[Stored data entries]
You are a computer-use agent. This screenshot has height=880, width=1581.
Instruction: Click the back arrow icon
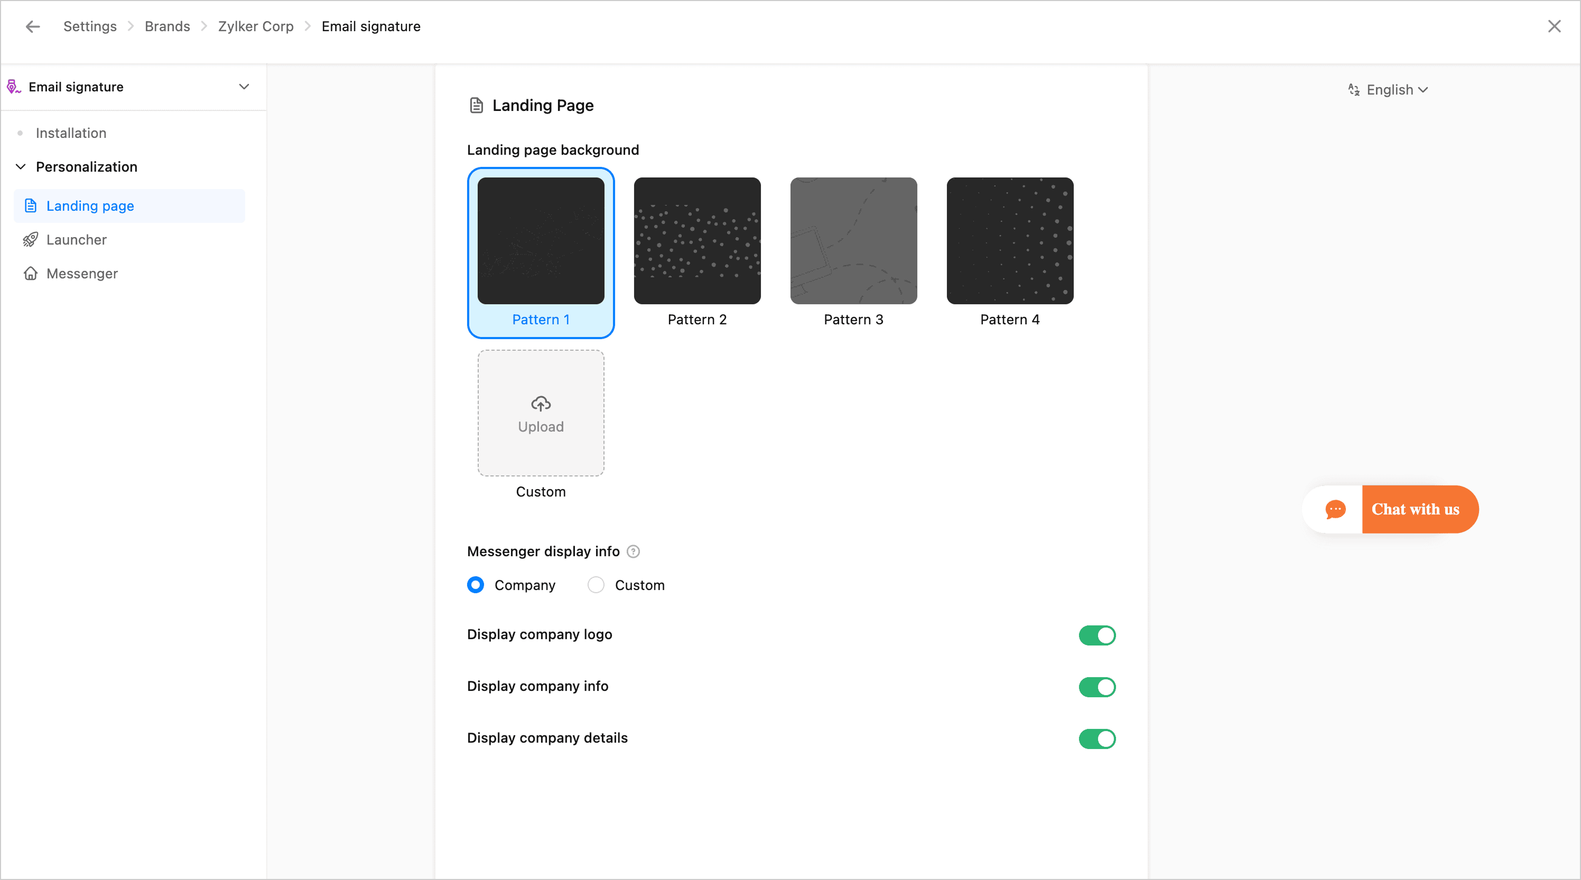click(33, 26)
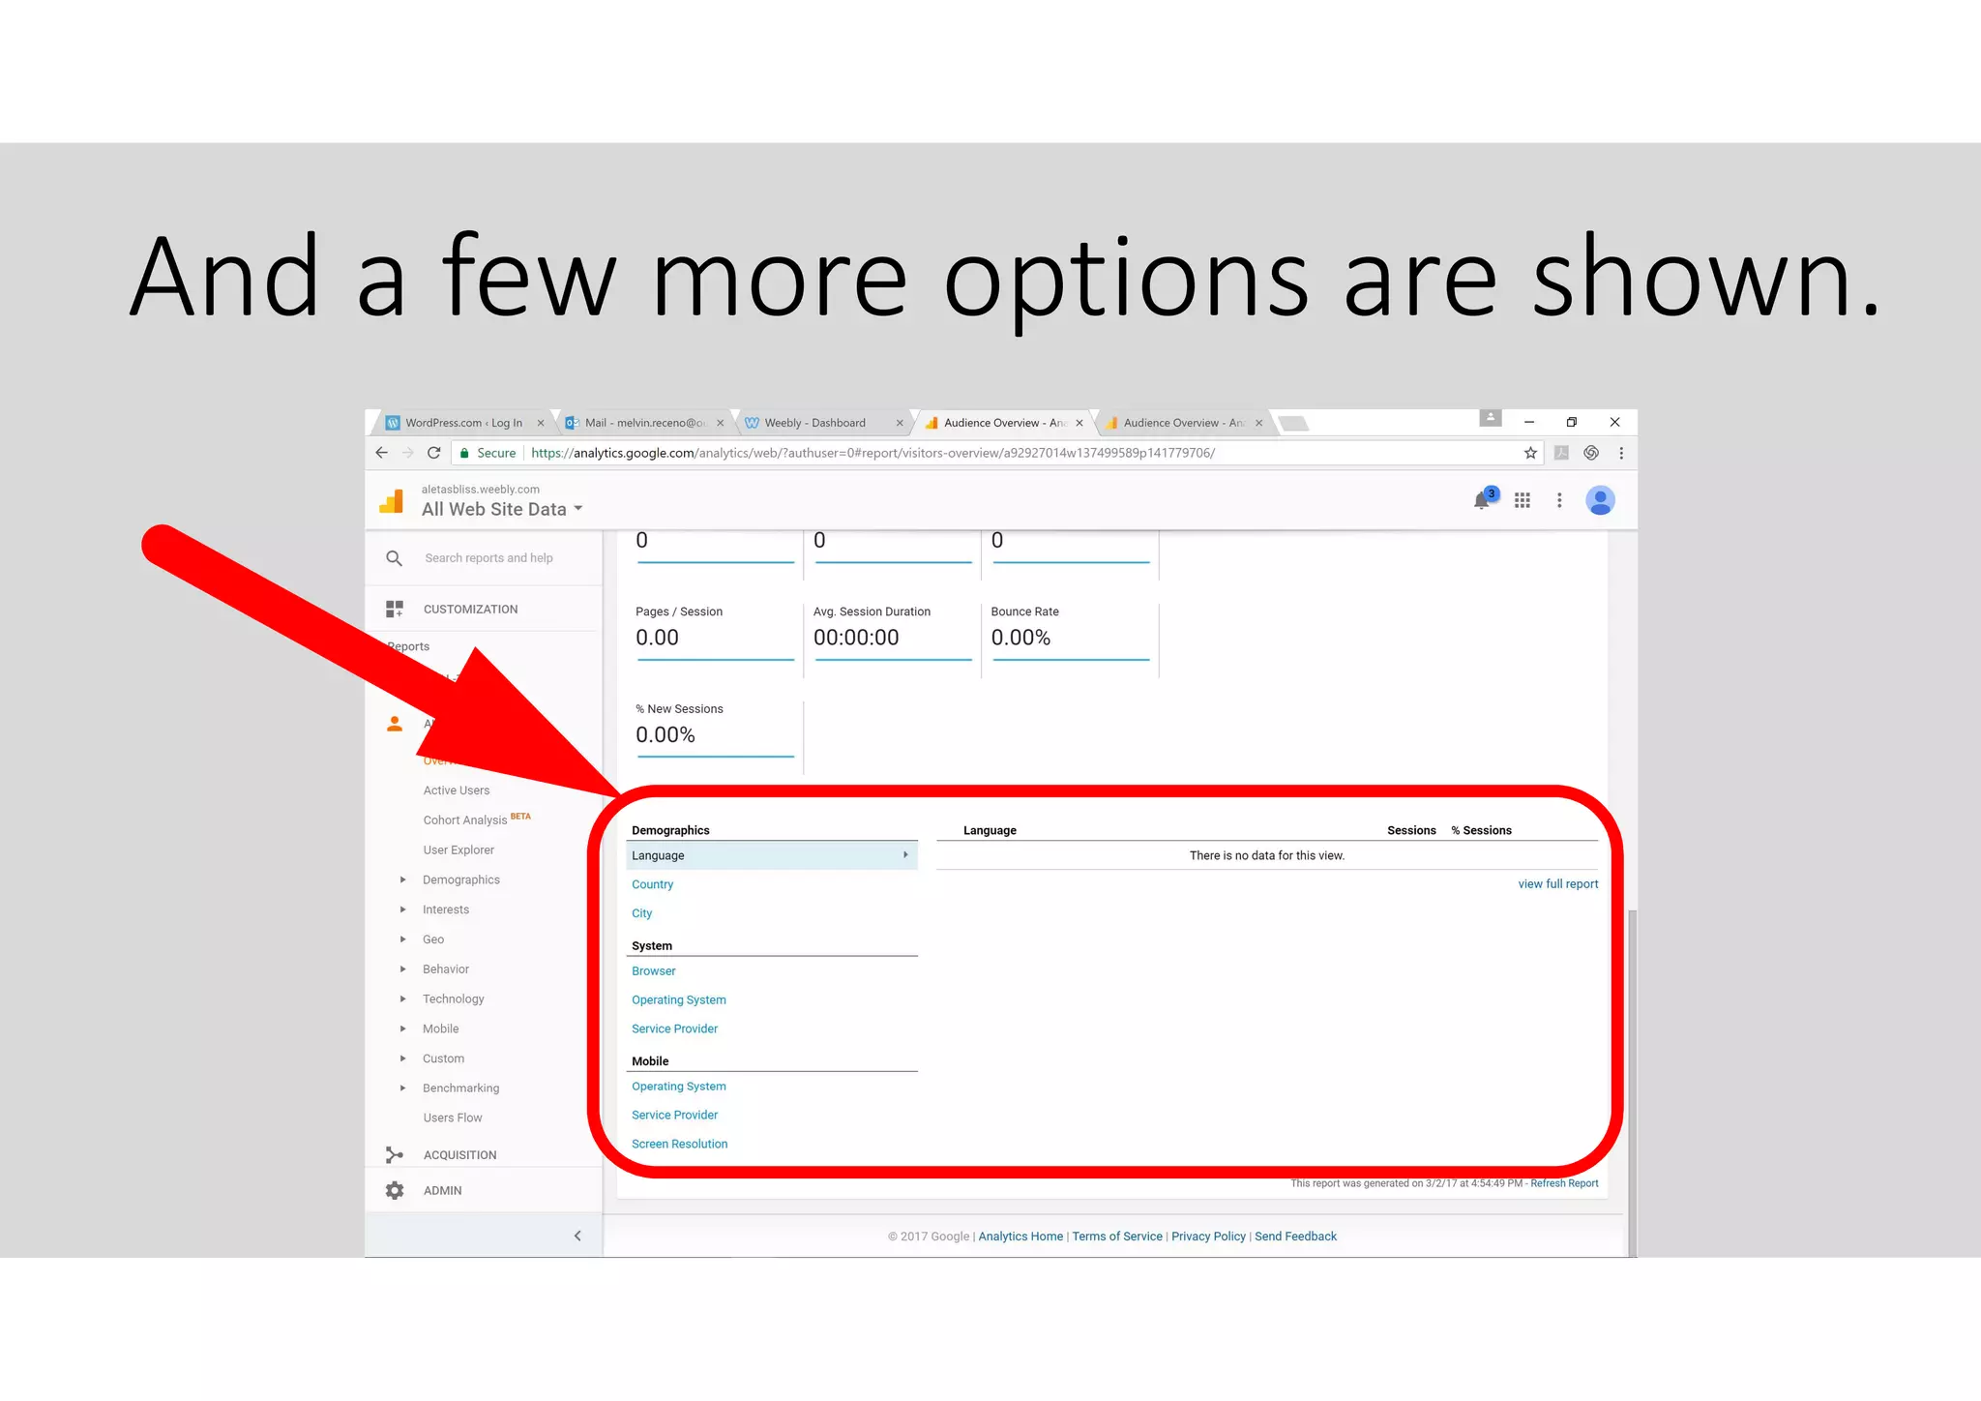This screenshot has width=1981, height=1401.
Task: Click the view full report link
Action: 1557,883
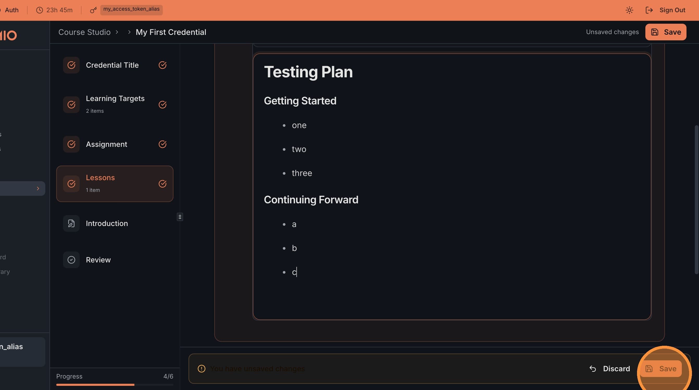Click the chevron after Course Studio breadcrumb
The image size is (699, 390).
coord(117,32)
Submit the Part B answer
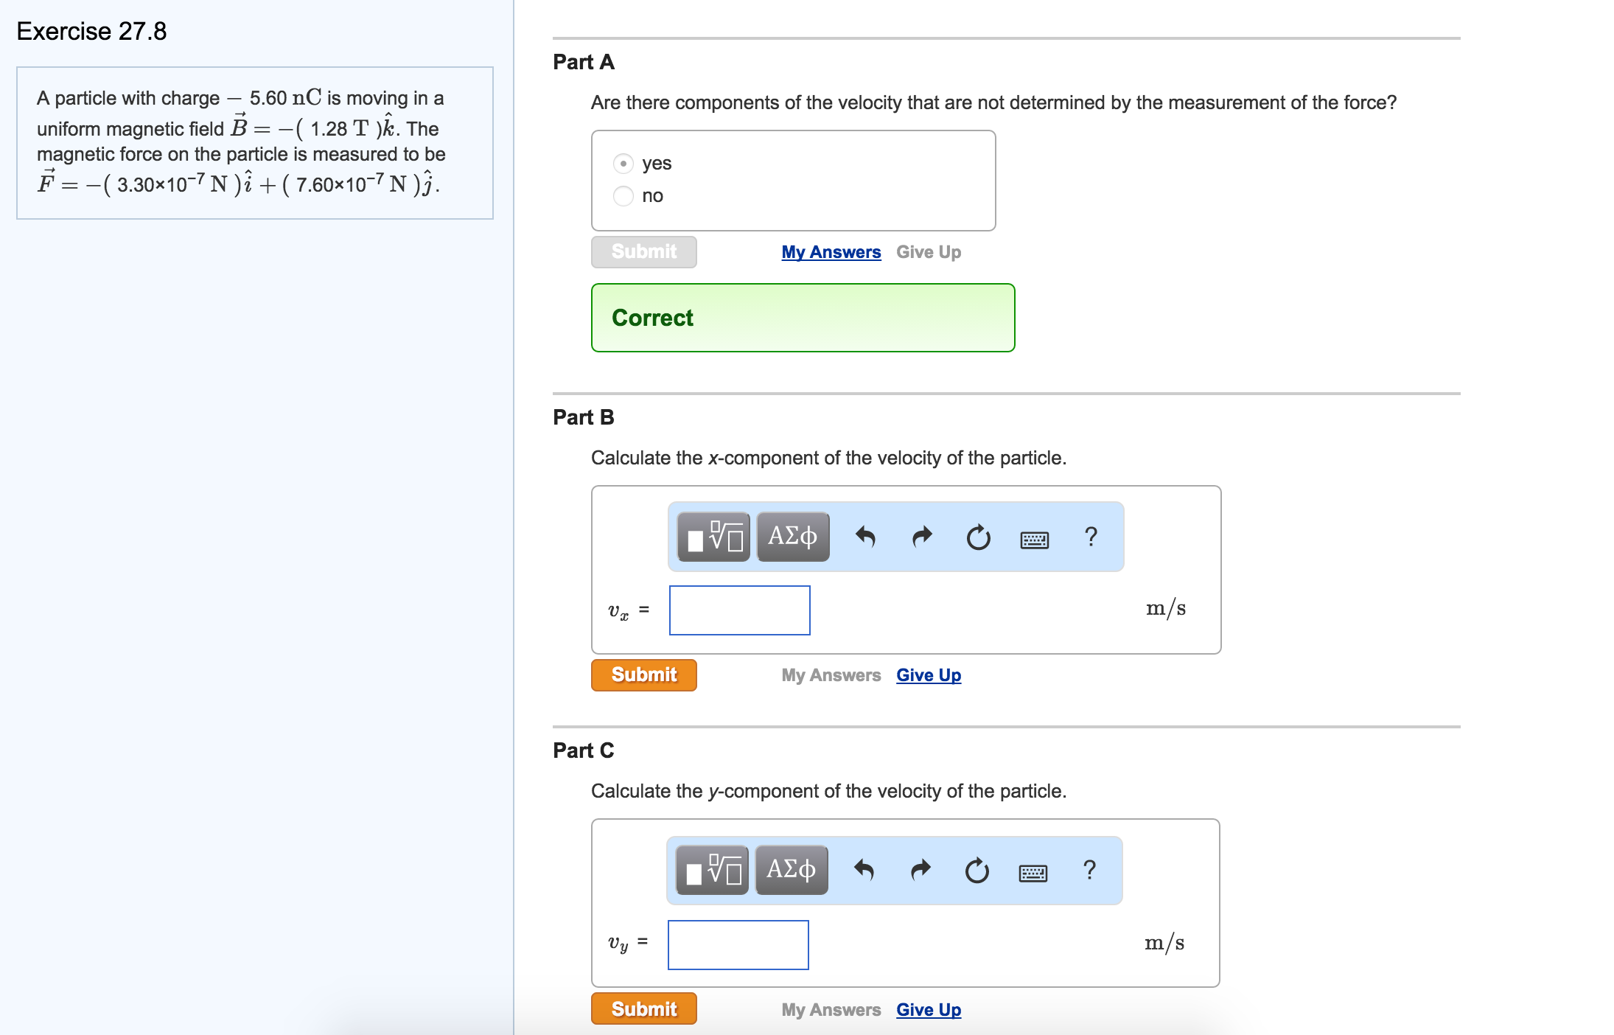The height and width of the screenshot is (1035, 1614). [643, 675]
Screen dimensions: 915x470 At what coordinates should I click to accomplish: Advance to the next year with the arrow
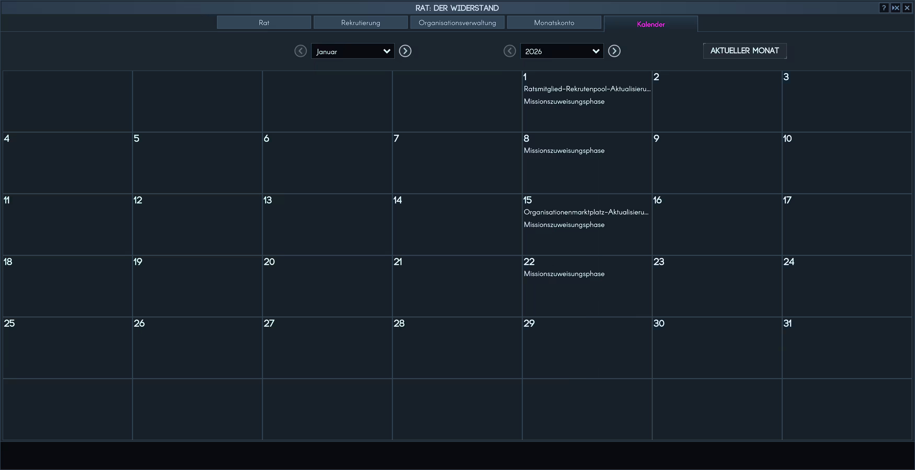[x=614, y=51]
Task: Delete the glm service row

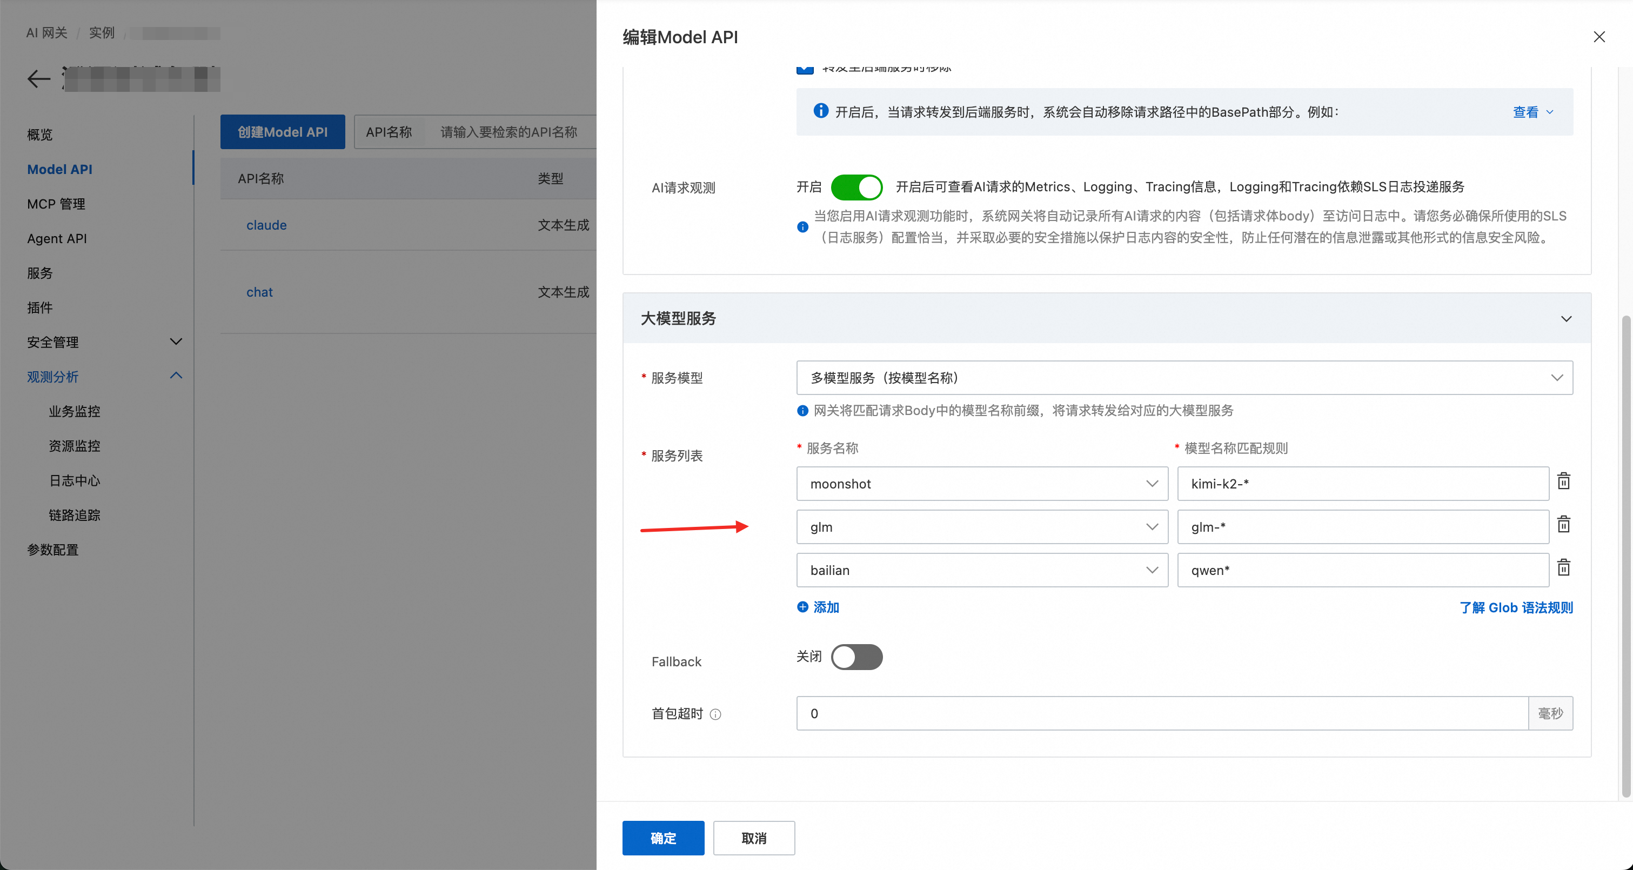Action: (1563, 524)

[To do] Transcribe the records above exactly, excluding every picture.

[Response area]
You are a computer-use agent. This screenshot has height=880, width=1581.
Instruction: Click the back arrow icon
click(33, 26)
This screenshot has width=1981, height=1401.
Task: Click the view full report link
Action: 1557,883
Click the chevron after Course Studio breadcrumb
The image size is (699, 390).
coord(117,32)
Submit the Part B answer
The height and width of the screenshot is (1035, 1614). [643, 675]
Screen dimensions: 915x470 At what coordinates should I click to accomplish: Advance to the next year with the arrow
[x=614, y=51]
Task: Delete the glm service row

Action: (1563, 524)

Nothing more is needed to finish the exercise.